- MATERIAL SUPPLIED
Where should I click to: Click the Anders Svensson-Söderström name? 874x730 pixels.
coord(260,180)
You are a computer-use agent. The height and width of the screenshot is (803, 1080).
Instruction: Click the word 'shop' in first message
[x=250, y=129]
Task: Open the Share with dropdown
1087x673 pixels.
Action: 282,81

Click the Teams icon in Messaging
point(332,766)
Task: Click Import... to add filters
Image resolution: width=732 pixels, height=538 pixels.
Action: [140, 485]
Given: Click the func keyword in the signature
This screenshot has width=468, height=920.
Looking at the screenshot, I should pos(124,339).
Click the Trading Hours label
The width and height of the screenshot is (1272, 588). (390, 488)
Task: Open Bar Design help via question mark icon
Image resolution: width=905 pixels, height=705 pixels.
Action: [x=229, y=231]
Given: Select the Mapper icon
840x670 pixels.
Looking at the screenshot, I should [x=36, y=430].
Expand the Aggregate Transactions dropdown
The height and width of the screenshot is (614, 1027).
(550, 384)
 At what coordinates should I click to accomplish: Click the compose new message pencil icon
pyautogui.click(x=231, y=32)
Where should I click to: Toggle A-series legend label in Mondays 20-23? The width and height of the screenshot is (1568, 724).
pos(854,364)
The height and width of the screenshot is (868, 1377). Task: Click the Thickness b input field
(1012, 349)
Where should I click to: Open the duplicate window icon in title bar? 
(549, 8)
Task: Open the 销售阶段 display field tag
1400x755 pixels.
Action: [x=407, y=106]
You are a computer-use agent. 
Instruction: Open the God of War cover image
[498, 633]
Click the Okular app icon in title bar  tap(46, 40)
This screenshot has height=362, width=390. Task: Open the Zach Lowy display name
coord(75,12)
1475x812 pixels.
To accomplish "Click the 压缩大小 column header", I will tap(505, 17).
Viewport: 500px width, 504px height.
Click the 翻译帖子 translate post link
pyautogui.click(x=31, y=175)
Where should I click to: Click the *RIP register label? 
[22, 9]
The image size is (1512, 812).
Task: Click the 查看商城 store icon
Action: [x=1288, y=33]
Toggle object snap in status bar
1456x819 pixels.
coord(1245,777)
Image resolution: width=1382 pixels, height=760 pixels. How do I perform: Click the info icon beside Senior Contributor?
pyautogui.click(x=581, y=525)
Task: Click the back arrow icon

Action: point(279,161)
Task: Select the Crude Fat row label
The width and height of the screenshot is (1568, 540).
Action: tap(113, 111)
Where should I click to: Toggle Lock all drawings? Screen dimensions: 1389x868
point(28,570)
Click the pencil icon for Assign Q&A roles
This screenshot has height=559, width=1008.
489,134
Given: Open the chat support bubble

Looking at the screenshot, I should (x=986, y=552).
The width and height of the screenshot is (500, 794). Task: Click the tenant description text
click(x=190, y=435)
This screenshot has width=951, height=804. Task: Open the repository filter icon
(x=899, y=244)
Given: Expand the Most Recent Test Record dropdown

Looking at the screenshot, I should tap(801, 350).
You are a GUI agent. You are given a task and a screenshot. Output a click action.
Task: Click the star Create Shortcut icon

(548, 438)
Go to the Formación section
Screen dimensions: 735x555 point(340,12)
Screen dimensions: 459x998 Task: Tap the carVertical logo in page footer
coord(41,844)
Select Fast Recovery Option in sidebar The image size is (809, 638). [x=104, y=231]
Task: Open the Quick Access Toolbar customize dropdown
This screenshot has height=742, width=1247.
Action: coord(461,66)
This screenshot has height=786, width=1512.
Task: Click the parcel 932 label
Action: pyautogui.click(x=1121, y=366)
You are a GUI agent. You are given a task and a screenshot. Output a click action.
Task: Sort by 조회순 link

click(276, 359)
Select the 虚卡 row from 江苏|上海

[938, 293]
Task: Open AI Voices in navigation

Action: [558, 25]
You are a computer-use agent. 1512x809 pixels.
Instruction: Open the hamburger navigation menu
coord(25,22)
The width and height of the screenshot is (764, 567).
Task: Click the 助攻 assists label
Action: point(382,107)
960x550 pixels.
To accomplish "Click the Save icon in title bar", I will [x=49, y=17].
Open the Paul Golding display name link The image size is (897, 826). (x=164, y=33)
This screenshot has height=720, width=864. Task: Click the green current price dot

- PROBLEM TO SOLVE
Identify every line of the entries that contains the word "name", and copy each of those lines. Case counts.

- SOLUTION TO THIS TASK
Where should I click to: Click the Anders Svensson-Söderström name? 874x730 pixels.
This screenshot has height=362, width=390. Task: Open the Zach Lowy display name
Open the Paul Golding display name link The image size is (897, 826). (x=164, y=33)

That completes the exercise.